Beim Einsatz von Cloud Computing können Nutzer IT-Leistungen wie Speicherplatz, Rechenleistung oder Anwendungsprogramme über das öffentliche Internet (Public Cloud) oder über ein internes Netzwerk (Private Cloud) beziehen. Im Zusammenspiel mit dem mobilen Internet und innovativen Methoden der Datenanalyse entstehen daraus zahlreiche neue Anwendungen und Geschäftsmodelle. Der Großteil der Cloud-Umsätze entfällt im Jahr 2014 mit rund 3,0 Milliarden Euro auf Dienstleistungen. Das Wachstum liegt bei 48 Prozent im Vergleich zum Vorjahr.

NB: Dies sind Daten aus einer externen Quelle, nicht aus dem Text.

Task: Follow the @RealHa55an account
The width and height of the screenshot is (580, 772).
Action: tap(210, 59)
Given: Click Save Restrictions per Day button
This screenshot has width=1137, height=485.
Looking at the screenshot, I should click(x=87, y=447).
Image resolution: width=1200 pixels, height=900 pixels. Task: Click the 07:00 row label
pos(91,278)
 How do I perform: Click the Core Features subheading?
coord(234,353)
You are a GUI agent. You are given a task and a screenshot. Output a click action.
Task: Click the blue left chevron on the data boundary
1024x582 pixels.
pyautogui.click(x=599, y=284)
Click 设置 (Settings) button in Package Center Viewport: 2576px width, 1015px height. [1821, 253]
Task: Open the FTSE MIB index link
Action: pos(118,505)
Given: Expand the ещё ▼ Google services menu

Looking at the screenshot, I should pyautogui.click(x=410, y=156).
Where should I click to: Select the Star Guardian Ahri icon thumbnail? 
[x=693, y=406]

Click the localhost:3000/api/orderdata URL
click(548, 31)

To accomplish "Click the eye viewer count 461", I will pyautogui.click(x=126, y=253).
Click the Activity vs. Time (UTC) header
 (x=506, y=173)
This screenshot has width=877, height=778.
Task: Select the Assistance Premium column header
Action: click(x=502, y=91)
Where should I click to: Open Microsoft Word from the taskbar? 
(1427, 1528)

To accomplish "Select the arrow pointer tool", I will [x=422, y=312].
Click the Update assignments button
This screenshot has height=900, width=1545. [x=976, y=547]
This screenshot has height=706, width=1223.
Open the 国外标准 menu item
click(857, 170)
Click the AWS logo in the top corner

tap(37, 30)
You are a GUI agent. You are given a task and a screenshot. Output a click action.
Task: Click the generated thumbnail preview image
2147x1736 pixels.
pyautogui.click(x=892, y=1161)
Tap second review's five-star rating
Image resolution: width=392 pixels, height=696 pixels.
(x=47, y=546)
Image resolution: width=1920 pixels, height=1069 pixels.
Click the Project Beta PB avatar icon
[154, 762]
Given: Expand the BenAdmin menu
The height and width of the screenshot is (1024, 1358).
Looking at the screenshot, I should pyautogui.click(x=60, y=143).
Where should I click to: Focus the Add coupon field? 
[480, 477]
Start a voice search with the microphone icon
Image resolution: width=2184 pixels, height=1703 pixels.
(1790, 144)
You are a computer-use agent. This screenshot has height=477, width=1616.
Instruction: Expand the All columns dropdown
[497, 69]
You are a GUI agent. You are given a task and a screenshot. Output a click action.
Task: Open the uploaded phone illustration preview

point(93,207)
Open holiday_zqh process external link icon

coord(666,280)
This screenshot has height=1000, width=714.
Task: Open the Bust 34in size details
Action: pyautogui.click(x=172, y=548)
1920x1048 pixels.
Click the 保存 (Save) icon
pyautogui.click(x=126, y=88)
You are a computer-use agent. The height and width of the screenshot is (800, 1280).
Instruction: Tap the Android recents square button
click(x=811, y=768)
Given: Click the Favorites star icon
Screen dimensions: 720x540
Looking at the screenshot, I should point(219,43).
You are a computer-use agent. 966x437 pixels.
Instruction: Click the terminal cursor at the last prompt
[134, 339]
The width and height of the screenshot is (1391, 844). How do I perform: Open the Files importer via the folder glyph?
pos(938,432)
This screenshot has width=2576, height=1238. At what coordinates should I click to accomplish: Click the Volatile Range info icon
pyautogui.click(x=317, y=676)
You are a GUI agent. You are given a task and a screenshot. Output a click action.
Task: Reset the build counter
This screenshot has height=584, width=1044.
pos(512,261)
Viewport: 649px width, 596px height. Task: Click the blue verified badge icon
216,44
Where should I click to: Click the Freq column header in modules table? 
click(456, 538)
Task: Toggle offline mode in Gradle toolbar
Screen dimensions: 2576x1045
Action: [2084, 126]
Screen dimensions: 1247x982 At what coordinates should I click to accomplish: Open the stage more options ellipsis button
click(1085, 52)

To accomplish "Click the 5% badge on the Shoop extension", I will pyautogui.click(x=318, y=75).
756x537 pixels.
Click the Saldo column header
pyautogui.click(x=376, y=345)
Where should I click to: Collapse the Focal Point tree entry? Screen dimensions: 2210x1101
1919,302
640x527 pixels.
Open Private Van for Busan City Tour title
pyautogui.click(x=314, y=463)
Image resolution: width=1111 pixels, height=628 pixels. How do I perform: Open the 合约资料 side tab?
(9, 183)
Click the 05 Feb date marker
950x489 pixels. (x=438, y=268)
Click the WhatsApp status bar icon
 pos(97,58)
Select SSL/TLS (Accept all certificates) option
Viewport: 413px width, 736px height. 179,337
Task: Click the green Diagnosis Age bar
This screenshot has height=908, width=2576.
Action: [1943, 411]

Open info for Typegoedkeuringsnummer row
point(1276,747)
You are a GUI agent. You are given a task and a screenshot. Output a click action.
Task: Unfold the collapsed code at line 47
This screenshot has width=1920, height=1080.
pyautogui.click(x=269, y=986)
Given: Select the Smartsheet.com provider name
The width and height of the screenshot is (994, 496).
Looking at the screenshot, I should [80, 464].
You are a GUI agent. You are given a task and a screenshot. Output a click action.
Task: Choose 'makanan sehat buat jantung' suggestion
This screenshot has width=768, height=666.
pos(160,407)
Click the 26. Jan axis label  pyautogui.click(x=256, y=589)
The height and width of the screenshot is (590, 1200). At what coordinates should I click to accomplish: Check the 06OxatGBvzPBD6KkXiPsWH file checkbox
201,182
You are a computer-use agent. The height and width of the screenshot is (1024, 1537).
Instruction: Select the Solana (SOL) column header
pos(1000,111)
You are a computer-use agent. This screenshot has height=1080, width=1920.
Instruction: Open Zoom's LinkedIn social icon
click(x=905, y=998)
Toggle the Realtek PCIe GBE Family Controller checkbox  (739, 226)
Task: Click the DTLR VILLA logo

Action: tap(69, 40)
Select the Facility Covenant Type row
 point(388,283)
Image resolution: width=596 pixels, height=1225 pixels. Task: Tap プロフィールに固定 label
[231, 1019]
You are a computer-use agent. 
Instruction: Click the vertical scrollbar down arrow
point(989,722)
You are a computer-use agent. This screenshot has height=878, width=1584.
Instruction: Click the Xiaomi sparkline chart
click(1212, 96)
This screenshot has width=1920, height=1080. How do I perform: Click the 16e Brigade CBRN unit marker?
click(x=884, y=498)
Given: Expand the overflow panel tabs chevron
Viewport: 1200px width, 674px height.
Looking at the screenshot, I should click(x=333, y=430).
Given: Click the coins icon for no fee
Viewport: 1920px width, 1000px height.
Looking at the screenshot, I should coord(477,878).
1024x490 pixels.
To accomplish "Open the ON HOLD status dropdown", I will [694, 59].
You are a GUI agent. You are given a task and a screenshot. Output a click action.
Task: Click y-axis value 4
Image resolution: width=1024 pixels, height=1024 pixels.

Zu den Cloud-Dienstleistungen zählen die Bereitstellung von Anwendungsprogrammen (Software-as-a-Service), von Speicher- oder Rechnerkapazitäten (Infrastructure-as-a-Service) sowie von Entwicklungsumgebungen (Platform-as-a-Service) über das Internet. Investitionen in Cloud-Hardware machen 2,2 Milliarden aus (plus 39 Prozent) sowie Integration und Beratung 1,2 Milliarden Euro (plus 39 Prozent).

Hinweis zur Methodik: Die Marktzahlen zum Umsatz mit Cloud Computing basieren auf Erhebungen der Experton Group für den BITKOM.